AUSZUG =>
============

# der8auer ECC RAPTOR3



## der8auer (14. Dezember 2012)

Nach über einem halben Jahr Entwicklung, Testen und Fertigung sind nun endlich die RAPTOR3 GPU Pots fertig 

Einen Pot mit einfachen Löchern zu bauen ist okay und gut - aber gut ist nicht sehr gut. Deshalb habe ich in Zusammenarbeit mit anderen Ingenieuren das Design komplett überarbeitet, um den besten GPU Pot zu bauen.

Die Struktur besteht aus dünnen Armen, welche die Wärme sehr schnell abführen können. Das Rippen-Design in der Mitte bietet dennoch genug Masse, um Temperaturschwankungen zu kompensieren. Im Boden befinden sich zusätzliche Kühlkanäle. Diese verteilen das LN2 auf alle vier Kammern gleichmäßig und helfen so das Blubbern deutlich zu verringern.

Abgerundet wird das Design von der schwarz-eloxierten Bodenplatte in Verbindung mit dem vernickelten Kupfer. 

Dass meine Arbeit nicht umsonst war ist dieses Design beim Patentamt geschützt 




			Dieser Inhalt steht nur eingeloggten Mitgliedern zur Verfügung.
        




			Dieser Inhalt steht nur eingeloggten Mitgliedern zur Verfügung.
        




			Dieser Inhalt steht nur eingeloggten Mitgliedern zur Verfügung.
        




			Dieser Inhalt steht nur eingeloggten Mitgliedern zur Verfügung.
        





			Dieser Inhalt steht nur eingeloggten Mitgliedern zur Verfügung.
        




			Dieser Inhalt steht nur eingeloggten Mitgliedern zur Verfügung.
        





			Dieser Inhalt steht nur eingeloggten Mitgliedern zur Verfügung.
        




			Dieser Inhalt steht nur eingeloggten Mitgliedern zur Verfügung.
        





			Dieser Inhalt steht nur eingeloggten Mitgliedern zur Verfügung.
        




			Dieser Inhalt steht nur eingeloggten Mitgliedern zur Verfügung.
        





			Dieser Inhalt steht nur eingeloggten Mitgliedern zur Verfügung.


----------



## PCGH_Stephan (14. Dezember 2012)

Es passiert nicht oft, dass mich nach so vielen Jahren noch ein Container-Design verblüfft. Das hier ist wirklich ein Prachtstück, dessen Verarbeitungsqualität wohl als Referenz für Container herangezogen werden darf. Ich freue mich schon auf Berichte, wie sich der Raptor 3 in der OC-Praxis schlägt.


----------



## der8auer (14. Dezember 2012)

============

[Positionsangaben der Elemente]
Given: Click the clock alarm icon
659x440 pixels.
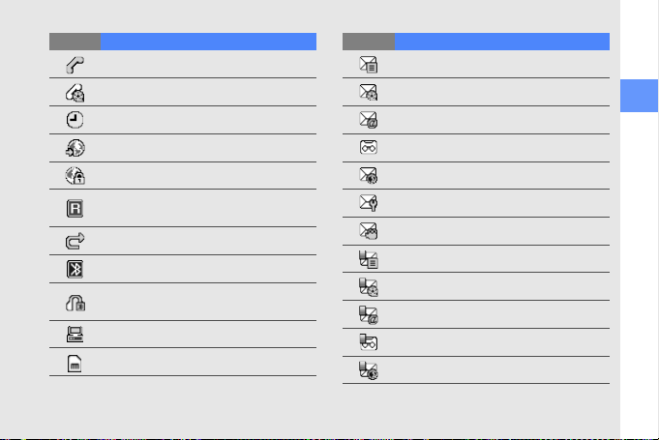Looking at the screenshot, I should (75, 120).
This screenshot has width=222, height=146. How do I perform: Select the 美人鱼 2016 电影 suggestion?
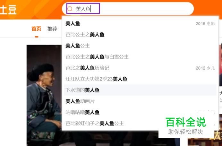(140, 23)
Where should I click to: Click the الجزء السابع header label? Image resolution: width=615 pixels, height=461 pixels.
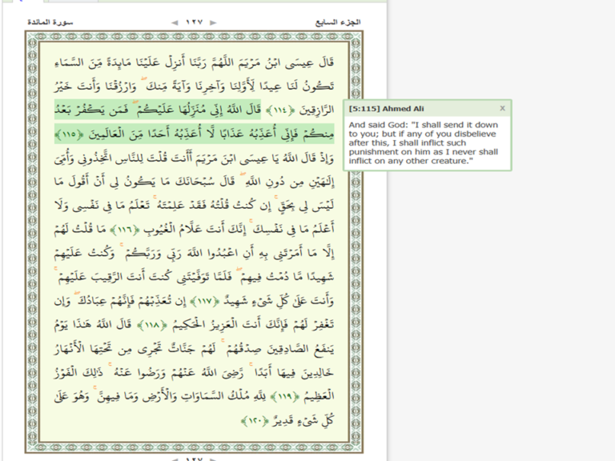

============

ARBEITSANWEISUNGEN =>
1) Wie ist die Bodenplatte laut dem Auszug zum RAPTOR3 oberflächenbehandelt?
2) Erkläre anhand des Auszugs zum RAPTOR3, welchen Zweck die zusätzlichen Kühlkanäle im Boden erfüllen.

ANTWORTLISTE =>
1) Die Bodenplatte ist schwarz eloxiert.

2) Die Kühlkanäle verteilen das LN2 gleichmäßig auf alle vier Kammern. Dadurch verringern sie das Blubbern deutlich.